**What the exercise asks**
Where in the data below does the word "heading" appear? Copy every line that has it.

Stored data entries

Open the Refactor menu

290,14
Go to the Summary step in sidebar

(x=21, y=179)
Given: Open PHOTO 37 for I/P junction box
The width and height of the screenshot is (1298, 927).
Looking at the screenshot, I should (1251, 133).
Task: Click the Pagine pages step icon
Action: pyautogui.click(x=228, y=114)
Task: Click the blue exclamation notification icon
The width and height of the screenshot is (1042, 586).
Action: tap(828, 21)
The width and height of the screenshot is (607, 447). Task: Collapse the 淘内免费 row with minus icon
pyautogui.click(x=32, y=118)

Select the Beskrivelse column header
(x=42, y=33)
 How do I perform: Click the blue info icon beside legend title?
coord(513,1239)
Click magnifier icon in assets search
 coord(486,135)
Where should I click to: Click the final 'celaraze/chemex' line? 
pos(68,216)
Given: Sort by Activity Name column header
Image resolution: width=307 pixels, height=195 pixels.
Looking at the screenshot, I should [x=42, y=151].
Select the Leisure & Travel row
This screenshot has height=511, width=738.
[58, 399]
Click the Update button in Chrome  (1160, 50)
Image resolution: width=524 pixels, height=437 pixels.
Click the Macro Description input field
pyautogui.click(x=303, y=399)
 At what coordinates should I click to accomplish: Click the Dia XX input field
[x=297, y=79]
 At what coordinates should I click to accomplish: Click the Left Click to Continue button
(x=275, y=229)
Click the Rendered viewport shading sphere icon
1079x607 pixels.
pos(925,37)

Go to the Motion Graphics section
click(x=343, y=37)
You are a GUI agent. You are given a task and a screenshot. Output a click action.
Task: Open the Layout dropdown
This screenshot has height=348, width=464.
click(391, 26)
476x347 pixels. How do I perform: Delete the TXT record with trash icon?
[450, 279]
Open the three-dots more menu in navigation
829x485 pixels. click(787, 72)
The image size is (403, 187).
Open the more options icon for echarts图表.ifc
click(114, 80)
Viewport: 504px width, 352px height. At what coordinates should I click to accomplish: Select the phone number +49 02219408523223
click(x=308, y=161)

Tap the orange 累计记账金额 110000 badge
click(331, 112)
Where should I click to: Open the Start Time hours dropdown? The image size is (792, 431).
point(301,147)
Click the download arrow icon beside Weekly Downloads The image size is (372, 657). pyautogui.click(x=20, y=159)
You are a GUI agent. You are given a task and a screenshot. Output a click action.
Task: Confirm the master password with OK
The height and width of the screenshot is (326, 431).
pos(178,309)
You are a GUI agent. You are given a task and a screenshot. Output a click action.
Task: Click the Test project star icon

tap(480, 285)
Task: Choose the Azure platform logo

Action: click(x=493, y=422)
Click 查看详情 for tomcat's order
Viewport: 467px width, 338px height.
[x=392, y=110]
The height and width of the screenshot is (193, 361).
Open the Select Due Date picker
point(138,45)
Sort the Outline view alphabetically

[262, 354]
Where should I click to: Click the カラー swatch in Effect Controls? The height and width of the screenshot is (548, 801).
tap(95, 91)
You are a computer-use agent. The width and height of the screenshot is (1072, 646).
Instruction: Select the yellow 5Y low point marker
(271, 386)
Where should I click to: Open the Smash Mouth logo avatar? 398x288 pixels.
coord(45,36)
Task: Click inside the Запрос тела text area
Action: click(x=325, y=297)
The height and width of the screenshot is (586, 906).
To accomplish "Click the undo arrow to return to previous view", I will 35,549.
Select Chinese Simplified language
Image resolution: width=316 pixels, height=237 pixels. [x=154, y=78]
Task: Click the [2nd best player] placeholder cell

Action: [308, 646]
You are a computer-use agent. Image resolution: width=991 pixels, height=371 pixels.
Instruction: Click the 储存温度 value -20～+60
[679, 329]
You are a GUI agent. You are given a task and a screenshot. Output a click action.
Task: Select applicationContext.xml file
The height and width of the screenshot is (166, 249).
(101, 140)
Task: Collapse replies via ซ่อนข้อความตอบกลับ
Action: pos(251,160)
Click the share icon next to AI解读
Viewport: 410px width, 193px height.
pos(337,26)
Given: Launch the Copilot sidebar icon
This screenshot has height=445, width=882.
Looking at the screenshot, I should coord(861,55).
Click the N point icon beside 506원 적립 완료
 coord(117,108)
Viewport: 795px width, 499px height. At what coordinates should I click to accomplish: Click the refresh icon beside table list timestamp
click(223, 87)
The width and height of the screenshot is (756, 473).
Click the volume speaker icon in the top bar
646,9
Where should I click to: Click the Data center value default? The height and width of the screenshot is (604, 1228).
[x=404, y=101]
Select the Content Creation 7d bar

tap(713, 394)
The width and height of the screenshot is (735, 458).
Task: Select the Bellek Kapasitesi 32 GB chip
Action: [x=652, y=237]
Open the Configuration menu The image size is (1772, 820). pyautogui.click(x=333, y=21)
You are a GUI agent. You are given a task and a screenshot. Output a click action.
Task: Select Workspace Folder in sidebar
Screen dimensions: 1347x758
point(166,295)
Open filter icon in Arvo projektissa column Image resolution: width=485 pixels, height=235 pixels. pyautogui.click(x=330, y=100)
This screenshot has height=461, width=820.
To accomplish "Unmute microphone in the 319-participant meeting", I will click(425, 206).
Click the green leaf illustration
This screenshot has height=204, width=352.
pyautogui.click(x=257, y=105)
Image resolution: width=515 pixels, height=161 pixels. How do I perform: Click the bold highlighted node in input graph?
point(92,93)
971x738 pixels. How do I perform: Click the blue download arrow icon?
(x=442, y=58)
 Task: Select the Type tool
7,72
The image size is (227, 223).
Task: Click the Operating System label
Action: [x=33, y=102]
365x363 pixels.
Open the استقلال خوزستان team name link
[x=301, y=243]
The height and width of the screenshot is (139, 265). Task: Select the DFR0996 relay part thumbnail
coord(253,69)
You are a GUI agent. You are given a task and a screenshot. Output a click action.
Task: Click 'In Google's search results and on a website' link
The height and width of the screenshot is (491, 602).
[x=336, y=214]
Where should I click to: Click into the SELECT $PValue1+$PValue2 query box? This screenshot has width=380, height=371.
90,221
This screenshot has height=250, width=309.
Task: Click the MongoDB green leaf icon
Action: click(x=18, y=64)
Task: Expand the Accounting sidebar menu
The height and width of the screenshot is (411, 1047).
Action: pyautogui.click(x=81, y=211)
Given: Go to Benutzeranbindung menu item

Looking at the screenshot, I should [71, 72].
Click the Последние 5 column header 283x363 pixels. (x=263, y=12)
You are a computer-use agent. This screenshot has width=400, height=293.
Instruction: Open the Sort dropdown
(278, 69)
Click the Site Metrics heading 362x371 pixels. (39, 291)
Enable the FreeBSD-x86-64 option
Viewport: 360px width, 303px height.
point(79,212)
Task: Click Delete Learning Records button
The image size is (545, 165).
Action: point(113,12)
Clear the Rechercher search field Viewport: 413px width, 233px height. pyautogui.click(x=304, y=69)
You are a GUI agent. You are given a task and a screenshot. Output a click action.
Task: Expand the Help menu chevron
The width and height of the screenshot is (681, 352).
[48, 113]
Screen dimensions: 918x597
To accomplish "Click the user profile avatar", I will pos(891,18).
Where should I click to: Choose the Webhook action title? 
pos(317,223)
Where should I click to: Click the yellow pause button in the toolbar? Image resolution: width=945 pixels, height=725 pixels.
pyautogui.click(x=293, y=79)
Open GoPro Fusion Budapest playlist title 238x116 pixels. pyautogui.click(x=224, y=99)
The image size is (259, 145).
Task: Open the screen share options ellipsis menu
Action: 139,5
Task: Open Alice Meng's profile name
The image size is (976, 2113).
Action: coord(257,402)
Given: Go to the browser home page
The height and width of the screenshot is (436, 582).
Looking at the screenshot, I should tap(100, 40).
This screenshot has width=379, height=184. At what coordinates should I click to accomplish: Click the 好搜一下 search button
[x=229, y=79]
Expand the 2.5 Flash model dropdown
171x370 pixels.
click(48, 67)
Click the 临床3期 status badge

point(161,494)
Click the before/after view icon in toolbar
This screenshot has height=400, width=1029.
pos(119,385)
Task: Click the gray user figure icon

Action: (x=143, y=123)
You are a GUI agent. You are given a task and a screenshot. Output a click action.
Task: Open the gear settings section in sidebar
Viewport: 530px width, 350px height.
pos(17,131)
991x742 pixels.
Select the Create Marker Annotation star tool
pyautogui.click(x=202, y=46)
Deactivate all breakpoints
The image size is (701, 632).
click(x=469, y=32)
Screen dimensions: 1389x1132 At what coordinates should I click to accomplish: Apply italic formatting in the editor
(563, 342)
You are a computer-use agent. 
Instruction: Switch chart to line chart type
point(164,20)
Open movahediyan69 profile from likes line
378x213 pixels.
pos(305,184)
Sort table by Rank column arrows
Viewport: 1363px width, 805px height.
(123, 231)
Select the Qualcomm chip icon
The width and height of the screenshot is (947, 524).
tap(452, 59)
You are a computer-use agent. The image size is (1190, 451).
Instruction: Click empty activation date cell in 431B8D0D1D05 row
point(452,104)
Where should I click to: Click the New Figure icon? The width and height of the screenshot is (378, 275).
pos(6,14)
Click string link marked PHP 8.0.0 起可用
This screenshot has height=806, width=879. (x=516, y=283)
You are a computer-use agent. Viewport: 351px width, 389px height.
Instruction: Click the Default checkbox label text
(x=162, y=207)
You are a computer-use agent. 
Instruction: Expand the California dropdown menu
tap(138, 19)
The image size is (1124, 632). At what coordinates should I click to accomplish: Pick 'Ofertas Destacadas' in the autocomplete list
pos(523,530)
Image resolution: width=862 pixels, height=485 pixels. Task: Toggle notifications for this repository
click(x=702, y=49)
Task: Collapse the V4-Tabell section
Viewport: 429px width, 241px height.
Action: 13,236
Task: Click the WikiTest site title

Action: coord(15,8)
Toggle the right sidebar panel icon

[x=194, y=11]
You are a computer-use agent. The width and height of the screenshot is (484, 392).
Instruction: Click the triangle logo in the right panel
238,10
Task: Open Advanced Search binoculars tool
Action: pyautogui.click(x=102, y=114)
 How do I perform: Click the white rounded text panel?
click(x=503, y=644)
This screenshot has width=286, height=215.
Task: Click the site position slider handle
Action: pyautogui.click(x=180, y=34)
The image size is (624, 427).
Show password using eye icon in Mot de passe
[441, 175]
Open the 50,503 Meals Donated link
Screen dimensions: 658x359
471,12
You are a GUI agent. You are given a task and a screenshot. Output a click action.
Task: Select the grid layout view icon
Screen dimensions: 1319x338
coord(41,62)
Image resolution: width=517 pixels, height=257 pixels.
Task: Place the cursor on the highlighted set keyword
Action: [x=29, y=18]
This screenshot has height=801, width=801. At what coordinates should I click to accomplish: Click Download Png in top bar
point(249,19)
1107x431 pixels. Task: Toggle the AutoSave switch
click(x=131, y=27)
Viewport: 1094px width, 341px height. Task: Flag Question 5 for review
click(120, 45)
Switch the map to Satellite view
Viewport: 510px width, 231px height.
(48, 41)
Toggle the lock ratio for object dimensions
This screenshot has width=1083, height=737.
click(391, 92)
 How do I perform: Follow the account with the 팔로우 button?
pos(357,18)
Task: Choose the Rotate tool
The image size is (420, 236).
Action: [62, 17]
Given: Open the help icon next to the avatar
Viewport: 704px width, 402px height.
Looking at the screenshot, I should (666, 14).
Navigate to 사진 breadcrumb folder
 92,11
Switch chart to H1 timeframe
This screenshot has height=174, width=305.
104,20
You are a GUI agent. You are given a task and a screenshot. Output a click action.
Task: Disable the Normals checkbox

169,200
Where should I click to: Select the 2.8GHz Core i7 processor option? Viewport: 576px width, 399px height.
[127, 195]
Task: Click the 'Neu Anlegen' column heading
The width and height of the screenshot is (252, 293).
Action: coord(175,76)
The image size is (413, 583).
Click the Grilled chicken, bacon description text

**Written answer**
Click the Site Metrics heading 362x371 pixels. (39, 291)
Task: Click the 'Neu Anlegen' column heading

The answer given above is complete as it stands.